**Text extract**:
# How do I connect the M-Audio BX5 D2 speakers?



## shonor6

Hi. I just bought the BX5 D2's, but I can see that they haven't supplied any cables other than the power cordes. So how do I connect them to the a 3.5 headphone jack on my laptop? The manual isn't very "newbie friendly", talking about "balanced" and "unbalanced" connections, etc'. So which cables should I buy, and how should I connect them? Each speakers has one "XLR" and one "TRS" input.
   
  Thanks.


----------



## ProtegeManiac

If it has no RCA or phono, ie "unbalanced" inputs, you can't use just your laptop with them. Buy something like an M-Audio USB interface - essentially a USB DAC-ADC (ie, input-analog to digital/output-digital to analog converter) that has XLR outputs, these tend to be cheaper than USB input DACs with balanced outputs marketed as Hi-Fi equipment. They will look more like a control panel than a classy aluminum fascia on your desk but just think of the savings - HiFi stuff don't have entry-level units with balanced connections.
   
  I saw the other thread - you can just return them and get the Audioengine A5. The whole point with Audioengine is that they make passive speakers that are a no-brainer for mainstream users - ie, you don't really need to be a recording professional or Hi-Fi enthusiast to use* or enjoy** them.
   
   
  *RCA and 3.5mm phono inputs)
  **"dark" sound means you won't put up with a studio monitor revealing each and every sharp note played back from a few feet from your head


----------



## NAWilson9

You need a 3.5mm stereo to 2x 1/4" mono cable/adapter. Not sure if I described that right but this is what you need.


----------



## ProtegeManiac

Quote: 





nawilson9 said:


> You need a 3.5mm stereo to 2x 1/4" mono cable/adapter. Not sure if I described that right but this is what you need.


 
   
  @shonor6,
   
  Yes, you need something like this - check if the BX5 has one on each speaker and make sure they are labelled as "unbalanced" in the manual - chances are some manufacturers might have used stereo TRS sockets in each speaker, therefore  might still be balanced.


----------



## NAWilson9

Quote: 





protegemaniac said:


> @shonor6,
> 
> Yes, you need something like this - check if the BX5 has one on each speaker and make sure they are labelled as "unbalanced" in the manual - chances are some manufacturers might have used stereo TRS sockets in each speaker, therefore  might still be balanced.


 

 I have the BX5D2's and the cable I linked to. I know it will work. They have 1/4" unbalanced or balanced XLR's.


----------



## ognjen1983

I too have the same speakers. Although I am trying to connect them differently with no luck.
  
 I have a PCI ESI Juli@ sound card and RSA cables going out. On the other end of cables is RCA as well. As these speakers don't have RCA in but rather TRS or XLR, I have tried using RCA to TRS adaptor to solve the problem but am not getting any sound out of them. Checked that I have plugged in the RCA correctly into my sound card's LINE OUT R and LINE OUT L ports as well.
  
 Am I doing something wrong?


----------



## ProtegeManiac

If the TRS are labelled Balanced (instead of Unbalanced) then that might be the problem - RCA are unbalanced.


----------

**Stored data**:
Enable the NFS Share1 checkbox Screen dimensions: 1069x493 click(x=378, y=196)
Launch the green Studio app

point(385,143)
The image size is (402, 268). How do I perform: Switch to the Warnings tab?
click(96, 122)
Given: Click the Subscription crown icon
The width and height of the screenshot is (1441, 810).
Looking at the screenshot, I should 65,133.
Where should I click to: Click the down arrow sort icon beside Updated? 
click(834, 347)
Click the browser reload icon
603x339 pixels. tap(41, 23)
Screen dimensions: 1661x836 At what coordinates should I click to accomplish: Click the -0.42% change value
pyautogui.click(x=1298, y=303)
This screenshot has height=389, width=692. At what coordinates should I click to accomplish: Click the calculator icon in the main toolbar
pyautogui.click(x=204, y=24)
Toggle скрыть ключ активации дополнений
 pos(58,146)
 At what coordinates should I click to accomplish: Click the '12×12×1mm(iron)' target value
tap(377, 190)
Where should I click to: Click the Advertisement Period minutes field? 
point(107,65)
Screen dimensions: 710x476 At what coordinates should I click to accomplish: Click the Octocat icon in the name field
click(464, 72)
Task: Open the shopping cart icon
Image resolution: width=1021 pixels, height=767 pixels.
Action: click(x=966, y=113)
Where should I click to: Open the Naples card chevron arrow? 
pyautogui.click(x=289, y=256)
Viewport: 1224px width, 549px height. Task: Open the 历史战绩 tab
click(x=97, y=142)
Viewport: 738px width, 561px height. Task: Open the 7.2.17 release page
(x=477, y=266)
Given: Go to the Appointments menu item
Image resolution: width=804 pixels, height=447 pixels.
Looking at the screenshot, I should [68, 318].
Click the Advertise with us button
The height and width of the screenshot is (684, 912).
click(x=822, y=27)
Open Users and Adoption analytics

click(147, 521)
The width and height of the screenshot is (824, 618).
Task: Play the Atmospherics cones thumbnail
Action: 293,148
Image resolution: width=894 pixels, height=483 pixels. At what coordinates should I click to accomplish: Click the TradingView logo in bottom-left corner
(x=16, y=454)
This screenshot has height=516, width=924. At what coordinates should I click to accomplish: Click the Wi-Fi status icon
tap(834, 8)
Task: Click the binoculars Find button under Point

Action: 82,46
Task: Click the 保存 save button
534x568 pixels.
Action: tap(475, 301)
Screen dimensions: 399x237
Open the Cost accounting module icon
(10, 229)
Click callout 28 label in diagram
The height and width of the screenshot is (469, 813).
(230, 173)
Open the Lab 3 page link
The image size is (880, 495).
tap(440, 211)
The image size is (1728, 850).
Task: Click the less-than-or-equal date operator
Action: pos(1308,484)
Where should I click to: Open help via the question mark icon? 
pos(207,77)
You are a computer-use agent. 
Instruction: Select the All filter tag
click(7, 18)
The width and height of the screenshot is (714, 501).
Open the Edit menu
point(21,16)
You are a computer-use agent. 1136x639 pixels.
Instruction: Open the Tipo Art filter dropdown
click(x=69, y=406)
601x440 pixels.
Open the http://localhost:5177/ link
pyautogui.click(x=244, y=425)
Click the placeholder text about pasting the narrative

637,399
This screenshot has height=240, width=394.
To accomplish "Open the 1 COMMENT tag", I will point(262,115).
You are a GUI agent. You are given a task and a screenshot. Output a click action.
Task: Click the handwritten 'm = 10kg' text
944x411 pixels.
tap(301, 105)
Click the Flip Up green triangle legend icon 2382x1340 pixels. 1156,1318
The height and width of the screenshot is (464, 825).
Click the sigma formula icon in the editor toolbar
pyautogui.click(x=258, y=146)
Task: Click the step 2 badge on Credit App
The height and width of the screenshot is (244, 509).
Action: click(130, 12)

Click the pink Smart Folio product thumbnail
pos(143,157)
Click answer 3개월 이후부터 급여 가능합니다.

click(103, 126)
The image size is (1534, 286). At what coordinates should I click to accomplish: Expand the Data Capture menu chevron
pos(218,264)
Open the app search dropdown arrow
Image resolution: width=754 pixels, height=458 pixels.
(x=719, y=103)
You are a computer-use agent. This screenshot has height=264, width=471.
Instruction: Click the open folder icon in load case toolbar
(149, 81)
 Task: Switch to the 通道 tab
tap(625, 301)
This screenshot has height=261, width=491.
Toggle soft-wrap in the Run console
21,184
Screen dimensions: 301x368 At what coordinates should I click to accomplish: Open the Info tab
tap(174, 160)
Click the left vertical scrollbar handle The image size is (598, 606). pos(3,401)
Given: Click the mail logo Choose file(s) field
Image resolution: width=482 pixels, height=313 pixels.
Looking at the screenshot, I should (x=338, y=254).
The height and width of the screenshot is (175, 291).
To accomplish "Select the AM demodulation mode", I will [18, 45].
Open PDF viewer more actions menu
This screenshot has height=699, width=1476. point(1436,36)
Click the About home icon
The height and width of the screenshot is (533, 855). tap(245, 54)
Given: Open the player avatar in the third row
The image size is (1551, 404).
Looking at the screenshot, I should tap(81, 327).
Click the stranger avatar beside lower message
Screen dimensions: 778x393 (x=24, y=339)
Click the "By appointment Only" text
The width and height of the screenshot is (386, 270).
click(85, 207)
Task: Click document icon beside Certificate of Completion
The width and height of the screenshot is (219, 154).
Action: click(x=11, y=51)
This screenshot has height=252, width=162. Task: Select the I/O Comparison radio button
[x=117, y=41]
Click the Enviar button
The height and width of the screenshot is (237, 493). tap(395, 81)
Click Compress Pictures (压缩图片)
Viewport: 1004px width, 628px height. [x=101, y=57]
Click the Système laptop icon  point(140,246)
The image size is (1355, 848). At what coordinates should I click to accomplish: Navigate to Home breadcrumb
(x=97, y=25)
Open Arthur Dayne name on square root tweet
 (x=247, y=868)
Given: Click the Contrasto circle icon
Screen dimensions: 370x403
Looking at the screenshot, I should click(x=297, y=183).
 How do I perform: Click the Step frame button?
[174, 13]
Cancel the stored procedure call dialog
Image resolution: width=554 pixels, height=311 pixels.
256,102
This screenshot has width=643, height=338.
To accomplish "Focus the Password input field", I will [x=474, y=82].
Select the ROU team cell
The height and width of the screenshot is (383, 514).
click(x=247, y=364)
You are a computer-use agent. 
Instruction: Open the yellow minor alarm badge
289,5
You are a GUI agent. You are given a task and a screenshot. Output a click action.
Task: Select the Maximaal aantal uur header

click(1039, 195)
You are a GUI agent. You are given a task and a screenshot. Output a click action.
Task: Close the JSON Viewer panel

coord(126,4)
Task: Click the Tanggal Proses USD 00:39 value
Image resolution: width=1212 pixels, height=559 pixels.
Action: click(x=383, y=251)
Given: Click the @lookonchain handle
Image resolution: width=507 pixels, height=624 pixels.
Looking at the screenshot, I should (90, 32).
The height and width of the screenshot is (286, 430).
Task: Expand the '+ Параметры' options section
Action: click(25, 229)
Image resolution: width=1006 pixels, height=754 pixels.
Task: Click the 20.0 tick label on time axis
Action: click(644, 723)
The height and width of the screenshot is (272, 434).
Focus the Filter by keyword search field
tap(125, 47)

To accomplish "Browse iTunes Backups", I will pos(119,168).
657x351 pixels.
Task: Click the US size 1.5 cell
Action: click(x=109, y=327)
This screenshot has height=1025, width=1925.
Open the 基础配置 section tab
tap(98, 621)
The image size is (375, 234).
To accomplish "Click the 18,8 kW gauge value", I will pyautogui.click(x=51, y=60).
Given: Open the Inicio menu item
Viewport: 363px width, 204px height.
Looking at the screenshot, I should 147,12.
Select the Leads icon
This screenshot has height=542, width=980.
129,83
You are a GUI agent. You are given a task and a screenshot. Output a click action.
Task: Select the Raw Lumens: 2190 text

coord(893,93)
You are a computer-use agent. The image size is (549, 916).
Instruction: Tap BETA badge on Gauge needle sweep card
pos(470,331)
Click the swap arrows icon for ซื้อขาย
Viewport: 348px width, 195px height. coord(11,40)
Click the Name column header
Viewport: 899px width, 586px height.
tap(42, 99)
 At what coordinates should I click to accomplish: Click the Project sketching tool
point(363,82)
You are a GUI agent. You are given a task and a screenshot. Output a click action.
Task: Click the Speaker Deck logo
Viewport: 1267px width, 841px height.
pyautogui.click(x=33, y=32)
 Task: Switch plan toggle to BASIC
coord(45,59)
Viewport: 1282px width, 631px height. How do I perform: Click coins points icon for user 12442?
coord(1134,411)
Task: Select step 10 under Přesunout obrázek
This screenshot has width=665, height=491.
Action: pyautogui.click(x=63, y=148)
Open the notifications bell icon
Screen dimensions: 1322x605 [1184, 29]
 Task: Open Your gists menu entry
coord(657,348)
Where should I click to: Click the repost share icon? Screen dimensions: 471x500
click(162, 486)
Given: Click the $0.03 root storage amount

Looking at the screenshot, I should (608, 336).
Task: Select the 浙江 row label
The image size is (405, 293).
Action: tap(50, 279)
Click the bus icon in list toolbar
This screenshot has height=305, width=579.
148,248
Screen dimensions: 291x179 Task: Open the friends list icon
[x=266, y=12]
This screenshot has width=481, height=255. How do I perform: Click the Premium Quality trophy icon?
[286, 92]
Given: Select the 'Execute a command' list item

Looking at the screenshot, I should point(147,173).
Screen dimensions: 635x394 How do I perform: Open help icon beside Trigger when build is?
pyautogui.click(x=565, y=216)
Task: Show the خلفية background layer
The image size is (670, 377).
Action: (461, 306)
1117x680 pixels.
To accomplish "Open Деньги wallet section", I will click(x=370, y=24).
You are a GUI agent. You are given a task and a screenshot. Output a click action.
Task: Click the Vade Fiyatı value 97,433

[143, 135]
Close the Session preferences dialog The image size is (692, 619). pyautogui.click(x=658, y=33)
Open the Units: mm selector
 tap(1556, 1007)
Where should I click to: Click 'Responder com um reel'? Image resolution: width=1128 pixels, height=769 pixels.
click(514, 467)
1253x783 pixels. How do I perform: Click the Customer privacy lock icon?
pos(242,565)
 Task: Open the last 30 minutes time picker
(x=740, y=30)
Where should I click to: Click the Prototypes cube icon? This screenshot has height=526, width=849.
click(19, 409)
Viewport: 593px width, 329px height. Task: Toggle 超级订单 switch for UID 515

**Problem details**: Quote the forum thread on connecting the BX5 D2 speakers word for word, between "If it has no" and "3.5mm phono inputs)", inclusive.

**Solution to the problem**:
If it has no RCA or phono, ie "unbalanced" inputs, you can't use just your laptop with them. Buy something like an M-Audio USB interface - essentially a USB DAC-ADC (ie, input-analog to digital/output-digital to analog converter) that has XLR outputs, these tend to be cheaper than USB input DACs with balanced outputs marketed as Hi-Fi equipment. They will look more like a control panel than a classy aluminum fascia on your desk but just think of the savings - HiFi stuff don't have entry-level units with balanced connections.
   
  I saw the other thread - you can just return them and get the Audioengine A5. The whole point with Audioengine is that they make passive speakers that are a no-brainer for mainstream users - ie, you don't really need to be a recording professional or Hi-Fi enthusiast to use* or enjoy** them.
   
   
  *RCA and 3.5mm phono inputs)